# About this exercise:
Write the next part of the article below about COVID-19 and Lebanon's wider crisis, starting right after its last sentence.

# Text under study:
◇ ◇ ◇ ◇
By Saksha Menezes |
The COVID-19 pandemic in Lebanon is a crisis within a crisis. The virus hit Lebanon amidst a wider socio-economic meltdown which has shaken the country within recent months. Despite a relatively effective approach to the pandemic, many problems still face the country. There were few measures in place which would mitigate the economic impact of lockdown so many protestors have returned to the streets.
Beginning in October last year, civil protests began to take place in Lebanon. Initially triggered by planned taxes on gasoline, tobacco and VoIP calls on applications such as WhatsApp, the protests rapidly expanded into a country-wide condemnation of sectarian rule, a stagnant economy, unemployment and endemic corruption.
As a result of these protests, Lebanon entered a political crisis, with President Saad Hariri tendering his resignation. By 21st January, supported by Iran-backed Shi-ite group Hezbollah and its allies, former Minister of Education Hassan Diab was named Prime Minister after three months of mass protests. However, protests and civil disobedience continued.
◇ ◇ ◇ ◇
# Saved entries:
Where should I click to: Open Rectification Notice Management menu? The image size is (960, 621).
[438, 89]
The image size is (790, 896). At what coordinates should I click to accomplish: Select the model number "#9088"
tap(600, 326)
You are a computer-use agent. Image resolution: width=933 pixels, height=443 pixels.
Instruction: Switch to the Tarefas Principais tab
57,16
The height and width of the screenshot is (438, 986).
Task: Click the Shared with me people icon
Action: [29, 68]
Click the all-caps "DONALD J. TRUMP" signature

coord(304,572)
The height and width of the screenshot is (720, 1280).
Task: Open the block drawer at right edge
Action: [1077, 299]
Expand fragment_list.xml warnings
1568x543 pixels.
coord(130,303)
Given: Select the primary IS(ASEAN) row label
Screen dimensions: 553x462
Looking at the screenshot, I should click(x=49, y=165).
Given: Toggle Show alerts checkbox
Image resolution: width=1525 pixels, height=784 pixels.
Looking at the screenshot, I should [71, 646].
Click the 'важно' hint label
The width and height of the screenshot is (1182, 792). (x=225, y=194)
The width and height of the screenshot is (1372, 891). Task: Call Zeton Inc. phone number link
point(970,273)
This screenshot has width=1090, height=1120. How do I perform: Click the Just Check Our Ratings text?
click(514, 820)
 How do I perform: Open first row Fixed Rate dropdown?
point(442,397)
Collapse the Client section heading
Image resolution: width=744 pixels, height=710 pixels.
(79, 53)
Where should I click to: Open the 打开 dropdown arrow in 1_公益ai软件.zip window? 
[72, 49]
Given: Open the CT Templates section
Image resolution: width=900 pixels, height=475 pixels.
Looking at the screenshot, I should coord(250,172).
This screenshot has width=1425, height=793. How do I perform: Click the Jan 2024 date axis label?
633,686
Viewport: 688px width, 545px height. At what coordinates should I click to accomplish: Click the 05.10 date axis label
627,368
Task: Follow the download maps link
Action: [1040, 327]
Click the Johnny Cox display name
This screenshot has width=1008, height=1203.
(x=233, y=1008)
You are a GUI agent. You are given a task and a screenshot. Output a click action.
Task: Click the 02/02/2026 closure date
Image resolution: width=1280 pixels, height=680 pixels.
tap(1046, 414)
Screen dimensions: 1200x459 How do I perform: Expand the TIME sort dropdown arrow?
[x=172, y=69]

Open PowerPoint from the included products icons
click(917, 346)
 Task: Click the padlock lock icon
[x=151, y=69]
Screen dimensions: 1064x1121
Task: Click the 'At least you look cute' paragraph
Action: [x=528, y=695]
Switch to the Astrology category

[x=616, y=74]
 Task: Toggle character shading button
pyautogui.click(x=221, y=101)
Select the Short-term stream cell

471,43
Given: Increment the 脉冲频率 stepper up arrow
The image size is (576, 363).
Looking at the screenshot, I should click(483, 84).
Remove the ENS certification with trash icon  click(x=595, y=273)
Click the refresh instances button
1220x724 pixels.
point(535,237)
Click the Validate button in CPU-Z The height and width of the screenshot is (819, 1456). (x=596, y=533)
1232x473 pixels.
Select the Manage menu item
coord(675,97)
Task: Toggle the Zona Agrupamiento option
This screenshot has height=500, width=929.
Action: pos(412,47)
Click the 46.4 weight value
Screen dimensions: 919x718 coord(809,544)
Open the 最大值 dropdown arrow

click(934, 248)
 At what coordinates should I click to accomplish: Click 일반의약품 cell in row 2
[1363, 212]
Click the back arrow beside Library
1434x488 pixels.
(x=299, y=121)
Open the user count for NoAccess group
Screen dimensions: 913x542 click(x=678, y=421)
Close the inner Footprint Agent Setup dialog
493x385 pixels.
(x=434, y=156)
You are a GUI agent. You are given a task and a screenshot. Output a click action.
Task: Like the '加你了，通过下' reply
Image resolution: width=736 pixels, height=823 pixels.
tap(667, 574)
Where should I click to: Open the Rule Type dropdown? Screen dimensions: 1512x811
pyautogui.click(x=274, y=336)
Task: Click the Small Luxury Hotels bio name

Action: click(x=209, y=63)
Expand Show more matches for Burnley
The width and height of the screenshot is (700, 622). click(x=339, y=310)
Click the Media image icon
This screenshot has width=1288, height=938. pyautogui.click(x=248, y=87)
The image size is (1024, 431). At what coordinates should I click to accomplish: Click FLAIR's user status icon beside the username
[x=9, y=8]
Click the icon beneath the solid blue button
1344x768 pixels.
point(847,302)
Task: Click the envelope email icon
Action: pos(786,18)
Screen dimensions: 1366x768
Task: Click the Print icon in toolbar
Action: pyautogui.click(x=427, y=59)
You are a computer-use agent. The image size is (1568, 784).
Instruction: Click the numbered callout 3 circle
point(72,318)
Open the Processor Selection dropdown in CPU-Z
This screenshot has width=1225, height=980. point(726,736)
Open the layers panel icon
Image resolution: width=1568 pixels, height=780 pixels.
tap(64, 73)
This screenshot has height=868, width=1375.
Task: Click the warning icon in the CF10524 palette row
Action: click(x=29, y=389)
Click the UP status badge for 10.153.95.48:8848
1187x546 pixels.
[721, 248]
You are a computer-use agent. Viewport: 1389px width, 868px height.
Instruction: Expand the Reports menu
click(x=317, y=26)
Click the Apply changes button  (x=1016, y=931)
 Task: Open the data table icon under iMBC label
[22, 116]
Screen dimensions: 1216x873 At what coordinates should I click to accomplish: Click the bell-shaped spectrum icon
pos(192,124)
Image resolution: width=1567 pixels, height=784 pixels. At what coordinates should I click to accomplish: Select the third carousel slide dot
◇ ◇ ◇ ◇
# Response:
As such, even before lockdown, Lebanon was going through an unprecedented economic and financial crisis. The local currency had more than halved in value since October amid a hard currency liquidity shortage. Inflation and unemployment soared with the International Labour Organisation estimating job losses at 1.59 million in a 2019 report. Lebanon had also defaulted on its sovereign debt in March of this year. The World Bank had raised the fear that half the population could face poverty due to the deteriorating economic situation.
Amidst these precarious circumstances, Lebanon recorded its first case of COVID-19 on February 21st. By mid-March, over 100 had died and lockdown had been imposed, enforced by security forces.
The COVID-19 pandemic has dramatically worsened the economic problems. The government has failed to adopt measures to alleviate economic hardship, meaning lockdown measures are highly unsustainable as people feel obligated to return to work to provide for their families. The government has only spent around 0.3% GDP, including safety net and expanded health care budget combined. This is ten times less than Jordan or Tunisia.
The International Monetary Fund is now forecasting a 12 percent decline in Lebanon’s gross domestic product this year. The Social Affairs Minister Ramzi Musharrafieh told CNN that up to 75 percent of the people require aid.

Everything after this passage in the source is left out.